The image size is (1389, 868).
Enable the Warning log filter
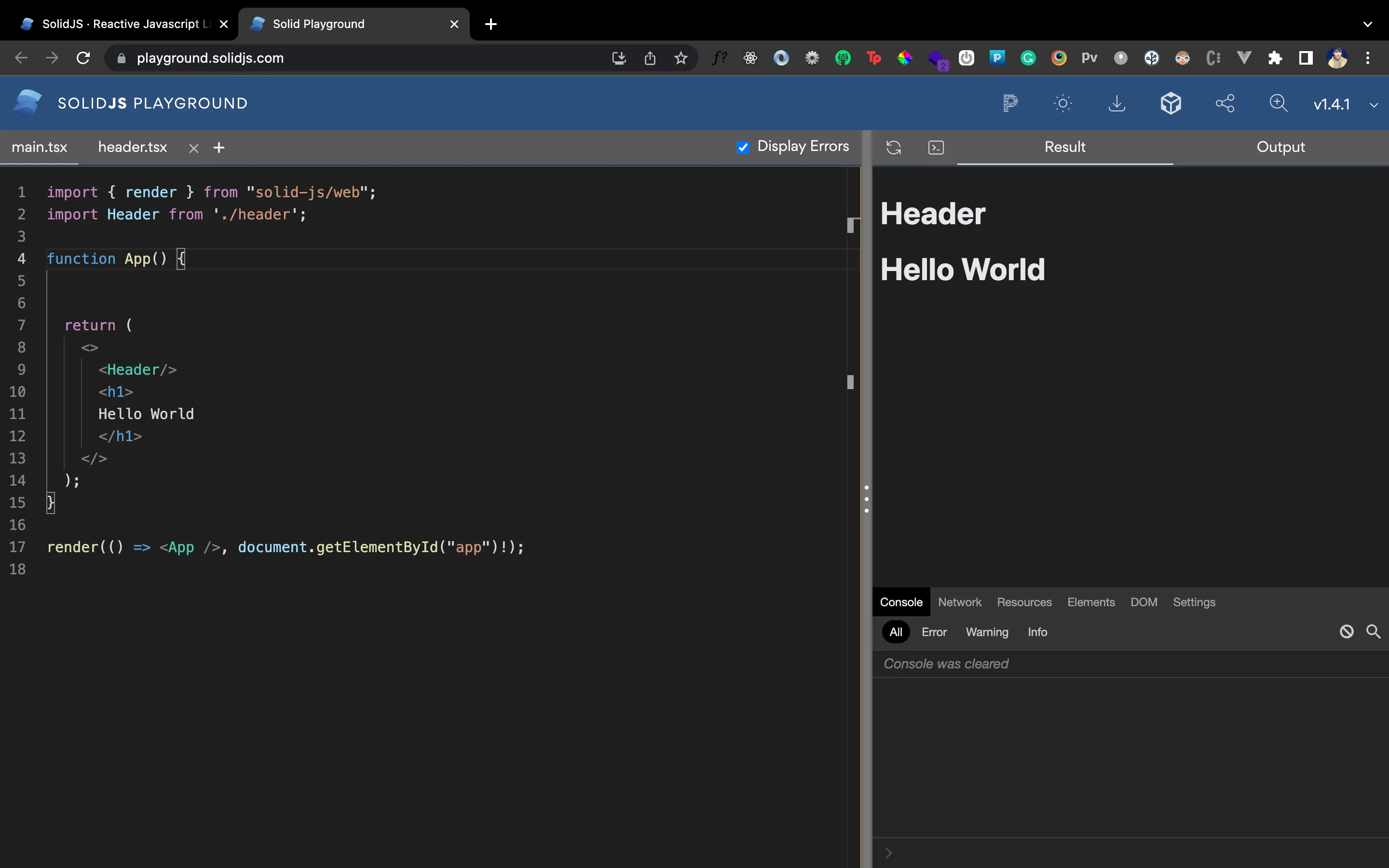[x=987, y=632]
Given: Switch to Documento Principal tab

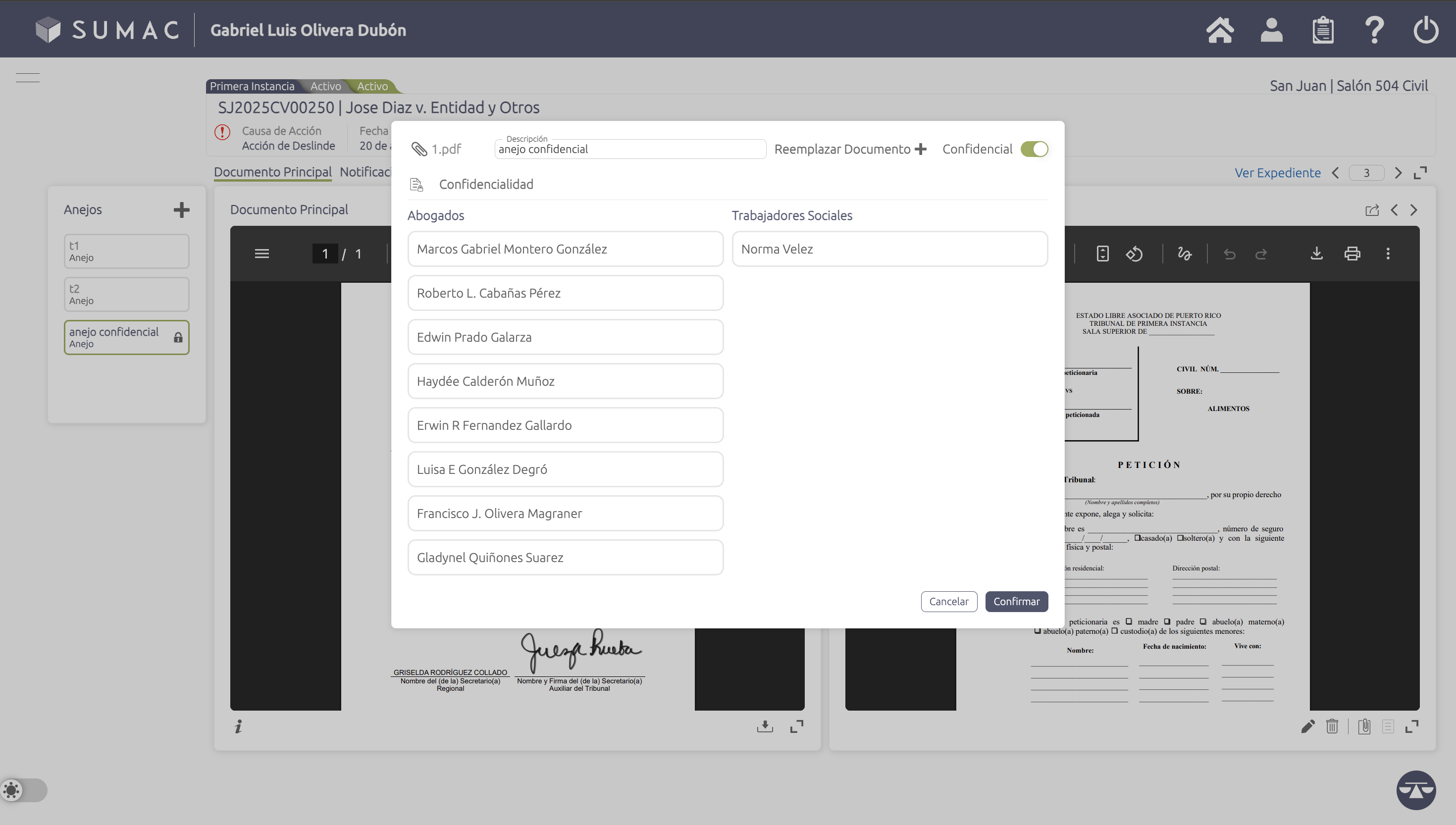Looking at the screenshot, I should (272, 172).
_ _ _
#### [TASK BRIEF]
Set down all the entries exactly as they appear, but skip any pictures.

#### [ANSWER TO THIS EXERCISE]
The image size is (1389, 868).
Enable the Warning log filter
[x=987, y=632]
Given: Switch to Documento Principal tab

Looking at the screenshot, I should (272, 172).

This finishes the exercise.